What is missing so far is greater public input to the decision-making process.
The following can be attributed to Peter Thompson – Chair of Better Public Media Trust and Associate Professor in Media and Communication at Victoria University of Wellington.
This week’s report from RNZ suggests that Cabinet is rightly concerned to ensure that public service principles are not overshadowed by commercial imperatives, and this is crucial if the new entity is to combine RNZ’s public service with the commercial operations of TVNZ.
However, the continuing lack of transparency over the precise shape and structure of the proposed new entity remains a concern, as does the question over how any public funding arrangements can be structured to ensure that public service principles are insulated from commercial pressure.
Once a media operator starts factoring ratings and revenue into every commissioning and scheduling decision, the incentive to provide programming that appeals primarily to minorities or takes a commercial risk is inevitably diluted. RNZ therefore needs to remain non-commercial.
The key questions here are whether, and how far TVNZ’s operations might be de-commercialised. Removing the advertising from TV One would cost at least $150m annually. It is more likely that the government envisages some sort of partial de-commercialisation of one or both channels. This raises other complexities.
New Zealand’s previous experiment with a hybrid funding model was the much-maligned TVNZ Charter. Between 2003-2008, the Charter funding provided $15m per year. But at less than 5% of TVNZ’s operational revenues (before dividends) this was never going to be sufficient to off-set the commercial pressures.
The lesson that must be taken from this is that while a Charter can provide an important statement of direction, public funding needs to be proportional to public service expectations. Exactly how much is needed to deliver the intended outcomes, and the possible mechanisms for sourcing and delivering the funding, need to be considered when Cabinet review the business plan.

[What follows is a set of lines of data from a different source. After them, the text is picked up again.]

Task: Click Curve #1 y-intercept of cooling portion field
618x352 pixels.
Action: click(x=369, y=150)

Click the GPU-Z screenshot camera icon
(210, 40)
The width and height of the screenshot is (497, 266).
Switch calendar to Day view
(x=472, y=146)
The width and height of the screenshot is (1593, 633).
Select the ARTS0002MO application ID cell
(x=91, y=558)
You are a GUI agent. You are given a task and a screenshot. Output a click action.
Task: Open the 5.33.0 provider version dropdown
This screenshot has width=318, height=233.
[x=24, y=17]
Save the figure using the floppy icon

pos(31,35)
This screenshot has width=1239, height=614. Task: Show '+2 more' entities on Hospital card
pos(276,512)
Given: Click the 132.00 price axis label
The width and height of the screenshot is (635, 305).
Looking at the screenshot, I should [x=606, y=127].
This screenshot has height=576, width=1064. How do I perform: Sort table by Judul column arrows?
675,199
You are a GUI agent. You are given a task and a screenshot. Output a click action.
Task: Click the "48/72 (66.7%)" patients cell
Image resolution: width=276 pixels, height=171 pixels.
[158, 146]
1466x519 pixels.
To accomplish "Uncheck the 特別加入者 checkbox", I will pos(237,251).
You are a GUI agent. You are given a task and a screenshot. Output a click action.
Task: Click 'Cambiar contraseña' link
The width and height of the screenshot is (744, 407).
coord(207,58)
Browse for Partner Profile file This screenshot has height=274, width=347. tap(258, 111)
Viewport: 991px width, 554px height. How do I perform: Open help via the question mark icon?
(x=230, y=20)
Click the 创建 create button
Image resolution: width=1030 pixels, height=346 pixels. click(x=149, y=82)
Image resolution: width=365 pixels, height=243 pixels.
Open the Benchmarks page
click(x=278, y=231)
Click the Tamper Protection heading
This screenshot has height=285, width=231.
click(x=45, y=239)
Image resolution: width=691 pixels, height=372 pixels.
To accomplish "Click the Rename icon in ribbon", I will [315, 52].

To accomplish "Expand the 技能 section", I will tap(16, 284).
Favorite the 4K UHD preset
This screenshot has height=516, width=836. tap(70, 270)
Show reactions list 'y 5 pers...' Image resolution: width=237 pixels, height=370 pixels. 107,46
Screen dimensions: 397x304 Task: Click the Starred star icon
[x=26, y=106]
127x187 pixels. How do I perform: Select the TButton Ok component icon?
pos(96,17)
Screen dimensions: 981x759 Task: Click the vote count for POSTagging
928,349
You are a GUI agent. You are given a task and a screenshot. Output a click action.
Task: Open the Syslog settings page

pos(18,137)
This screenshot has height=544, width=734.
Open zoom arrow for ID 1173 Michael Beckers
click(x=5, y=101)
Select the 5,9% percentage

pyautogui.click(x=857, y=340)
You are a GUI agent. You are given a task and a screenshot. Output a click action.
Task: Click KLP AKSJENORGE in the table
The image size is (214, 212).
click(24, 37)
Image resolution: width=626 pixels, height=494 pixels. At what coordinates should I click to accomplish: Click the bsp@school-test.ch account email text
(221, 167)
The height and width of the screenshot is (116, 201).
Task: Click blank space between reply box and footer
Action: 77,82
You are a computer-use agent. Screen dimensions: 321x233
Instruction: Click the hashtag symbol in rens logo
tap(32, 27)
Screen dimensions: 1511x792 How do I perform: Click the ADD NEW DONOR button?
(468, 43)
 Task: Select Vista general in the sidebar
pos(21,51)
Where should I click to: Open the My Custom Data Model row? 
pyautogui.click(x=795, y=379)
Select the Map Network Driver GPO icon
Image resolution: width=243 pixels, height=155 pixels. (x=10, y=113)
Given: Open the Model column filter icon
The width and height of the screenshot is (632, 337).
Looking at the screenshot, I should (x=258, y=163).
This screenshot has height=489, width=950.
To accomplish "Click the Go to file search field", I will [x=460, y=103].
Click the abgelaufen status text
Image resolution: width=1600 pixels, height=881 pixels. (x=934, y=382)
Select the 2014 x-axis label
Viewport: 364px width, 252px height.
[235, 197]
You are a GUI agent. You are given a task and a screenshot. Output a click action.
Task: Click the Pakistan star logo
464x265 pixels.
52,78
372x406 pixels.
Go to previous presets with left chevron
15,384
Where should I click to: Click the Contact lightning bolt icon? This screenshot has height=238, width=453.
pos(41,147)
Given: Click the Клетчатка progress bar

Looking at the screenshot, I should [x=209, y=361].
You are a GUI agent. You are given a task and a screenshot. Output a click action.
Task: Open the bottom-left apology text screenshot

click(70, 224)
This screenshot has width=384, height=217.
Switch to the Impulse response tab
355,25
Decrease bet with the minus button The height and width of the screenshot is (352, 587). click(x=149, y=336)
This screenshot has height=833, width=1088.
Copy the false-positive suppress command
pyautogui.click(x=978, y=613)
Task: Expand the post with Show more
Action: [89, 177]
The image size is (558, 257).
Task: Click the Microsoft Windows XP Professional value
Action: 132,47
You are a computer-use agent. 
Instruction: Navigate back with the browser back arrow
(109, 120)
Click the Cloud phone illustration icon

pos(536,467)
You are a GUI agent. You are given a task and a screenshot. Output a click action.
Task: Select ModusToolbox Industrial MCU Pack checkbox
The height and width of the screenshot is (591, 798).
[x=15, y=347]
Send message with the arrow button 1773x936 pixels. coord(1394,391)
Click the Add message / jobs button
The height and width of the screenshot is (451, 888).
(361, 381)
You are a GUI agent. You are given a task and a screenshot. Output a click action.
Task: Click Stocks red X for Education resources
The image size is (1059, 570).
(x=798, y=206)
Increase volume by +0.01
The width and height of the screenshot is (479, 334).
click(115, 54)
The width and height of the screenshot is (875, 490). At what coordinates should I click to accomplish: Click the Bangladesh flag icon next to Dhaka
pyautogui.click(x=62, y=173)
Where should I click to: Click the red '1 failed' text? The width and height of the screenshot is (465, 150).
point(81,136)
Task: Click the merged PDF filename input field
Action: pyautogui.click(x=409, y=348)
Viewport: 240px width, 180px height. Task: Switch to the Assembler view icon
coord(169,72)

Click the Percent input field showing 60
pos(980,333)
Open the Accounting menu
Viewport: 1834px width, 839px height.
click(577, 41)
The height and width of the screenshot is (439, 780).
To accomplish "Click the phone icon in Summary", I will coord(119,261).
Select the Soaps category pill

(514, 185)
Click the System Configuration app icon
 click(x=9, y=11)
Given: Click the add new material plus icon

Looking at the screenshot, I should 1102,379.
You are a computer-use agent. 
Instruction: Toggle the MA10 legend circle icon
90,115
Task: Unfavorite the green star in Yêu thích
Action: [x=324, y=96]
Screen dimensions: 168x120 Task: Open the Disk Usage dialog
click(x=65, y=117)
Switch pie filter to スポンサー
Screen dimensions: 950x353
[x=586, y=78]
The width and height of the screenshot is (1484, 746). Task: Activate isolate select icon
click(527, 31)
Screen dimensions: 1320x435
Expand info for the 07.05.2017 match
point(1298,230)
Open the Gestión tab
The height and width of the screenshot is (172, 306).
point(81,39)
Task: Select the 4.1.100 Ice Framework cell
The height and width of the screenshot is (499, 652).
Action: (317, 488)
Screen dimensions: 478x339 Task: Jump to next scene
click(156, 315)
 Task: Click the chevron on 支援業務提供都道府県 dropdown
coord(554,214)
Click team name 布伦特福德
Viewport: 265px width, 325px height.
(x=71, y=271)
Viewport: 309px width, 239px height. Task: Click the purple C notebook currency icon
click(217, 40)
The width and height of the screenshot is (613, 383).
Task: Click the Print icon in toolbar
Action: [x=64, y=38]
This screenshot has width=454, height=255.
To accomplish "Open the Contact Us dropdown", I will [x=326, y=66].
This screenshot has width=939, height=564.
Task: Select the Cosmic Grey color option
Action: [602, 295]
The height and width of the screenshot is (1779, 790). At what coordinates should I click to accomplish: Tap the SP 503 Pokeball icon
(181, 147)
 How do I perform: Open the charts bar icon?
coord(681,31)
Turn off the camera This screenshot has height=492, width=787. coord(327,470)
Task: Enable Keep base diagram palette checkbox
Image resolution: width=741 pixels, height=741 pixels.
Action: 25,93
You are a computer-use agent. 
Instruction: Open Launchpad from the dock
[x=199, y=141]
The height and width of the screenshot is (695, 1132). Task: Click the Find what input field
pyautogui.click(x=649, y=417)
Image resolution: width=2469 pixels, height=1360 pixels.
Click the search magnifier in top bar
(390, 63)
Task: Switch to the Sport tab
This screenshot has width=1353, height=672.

Moreover, if there is to be hybrid funding of the new entity, the commercial broadcasting sector will raise questions over whether publicly-funded programming is competing unfairly for audiences and ad-revenue, thus distorting the market. There are different ways of mitigating against this which need to be debated, for example;
a. Making any directly-funded public channel
ineligible for NZ On Air’s contestable funding (this was
the arrangement for the ill-fated TVNZ6 and
TVNZ7).
b. Restricting advertising during the schedule
when any directly-funded programme is
broadcast.
c. Making publicly-funded content available to
other media (as with RNZ’s current content-sharing
model).
It is positive that the government has recognised that public service media remains a vital component of the digital media ecology, but it is high time the government announced its blueprint for the new public media entity, and sought public feedback to ensure the best outcome and informed debate before the 2020 election.